• WORK REQUEST: Reproduce every entry exactly, without alteration.

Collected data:
====

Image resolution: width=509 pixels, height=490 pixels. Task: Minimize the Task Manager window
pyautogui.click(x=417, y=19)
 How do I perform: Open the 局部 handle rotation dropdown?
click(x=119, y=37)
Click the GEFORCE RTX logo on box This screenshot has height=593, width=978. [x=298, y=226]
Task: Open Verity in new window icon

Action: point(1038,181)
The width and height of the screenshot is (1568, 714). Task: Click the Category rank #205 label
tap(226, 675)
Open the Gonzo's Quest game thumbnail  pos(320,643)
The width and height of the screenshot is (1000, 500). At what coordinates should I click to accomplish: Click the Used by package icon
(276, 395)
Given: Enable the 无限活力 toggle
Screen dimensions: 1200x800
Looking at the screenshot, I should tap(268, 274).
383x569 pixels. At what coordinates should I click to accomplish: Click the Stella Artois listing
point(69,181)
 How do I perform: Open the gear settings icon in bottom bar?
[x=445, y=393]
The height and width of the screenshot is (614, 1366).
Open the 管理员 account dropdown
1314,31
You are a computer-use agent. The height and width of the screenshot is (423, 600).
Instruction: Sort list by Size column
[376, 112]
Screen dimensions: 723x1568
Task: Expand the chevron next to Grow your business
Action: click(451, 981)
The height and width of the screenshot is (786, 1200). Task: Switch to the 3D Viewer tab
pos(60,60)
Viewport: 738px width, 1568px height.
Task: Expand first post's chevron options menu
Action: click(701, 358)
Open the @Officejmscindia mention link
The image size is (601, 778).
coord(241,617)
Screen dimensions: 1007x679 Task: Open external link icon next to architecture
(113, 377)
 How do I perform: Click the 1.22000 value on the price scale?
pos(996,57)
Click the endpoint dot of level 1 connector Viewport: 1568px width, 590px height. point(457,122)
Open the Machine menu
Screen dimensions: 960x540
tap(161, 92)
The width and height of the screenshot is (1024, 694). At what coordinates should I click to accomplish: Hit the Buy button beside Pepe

====

• RESPONSE:
Image resolution: width=509 pixels, height=490 pixels. Task: Minimize the Task Manager window
pyautogui.click(x=417, y=19)
 How do I perform: Open the 局部 handle rotation dropdown?
click(x=119, y=37)
Click the GEFORCE RTX logo on box This screenshot has height=593, width=978. [x=298, y=226]
Task: Open Verity in new window icon

Action: point(1038,181)
The width and height of the screenshot is (1568, 714). Task: Click the Category rank #205 label
tap(226, 675)
Open the Gonzo's Quest game thumbnail  pos(320,643)
The width and height of the screenshot is (1000, 500). At what coordinates should I click to accomplish: Click the Used by package icon
(276, 395)
Given: Enable the 无限活力 toggle
Screen dimensions: 1200x800
Looking at the screenshot, I should tap(268, 274).
383x569 pixels. At what coordinates should I click to accomplish: Click the Stella Artois listing
point(69,181)
 How do I perform: Open the gear settings icon in bottom bar?
[x=445, y=393]
The height and width of the screenshot is (614, 1366).
Open the 管理员 account dropdown
1314,31
You are a computer-use agent. The height and width of the screenshot is (423, 600).
Instruction: Sort list by Size column
[376, 112]
Screen dimensions: 723x1568
Task: Expand the chevron next to Grow your business
Action: click(451, 981)
The height and width of the screenshot is (786, 1200). Task: Switch to the 3D Viewer tab
pos(60,60)
Viewport: 738px width, 1568px height.
Task: Expand first post's chevron options menu
Action: click(701, 358)
Open the @Officejmscindia mention link
The image size is (601, 778).
coord(241,617)
Screen dimensions: 1007x679 Task: Open external link icon next to architecture
(113, 377)
 How do I perform: Click the 1.22000 value on the price scale?
pos(996,57)
Click the endpoint dot of level 1 connector Viewport: 1568px width, 590px height. point(457,122)
Open the Machine menu
Screen dimensions: 960x540
tap(161, 92)
The width and height of the screenshot is (1024, 694). At what coordinates should I click to accomplish: Hit the Buy button beside Pepe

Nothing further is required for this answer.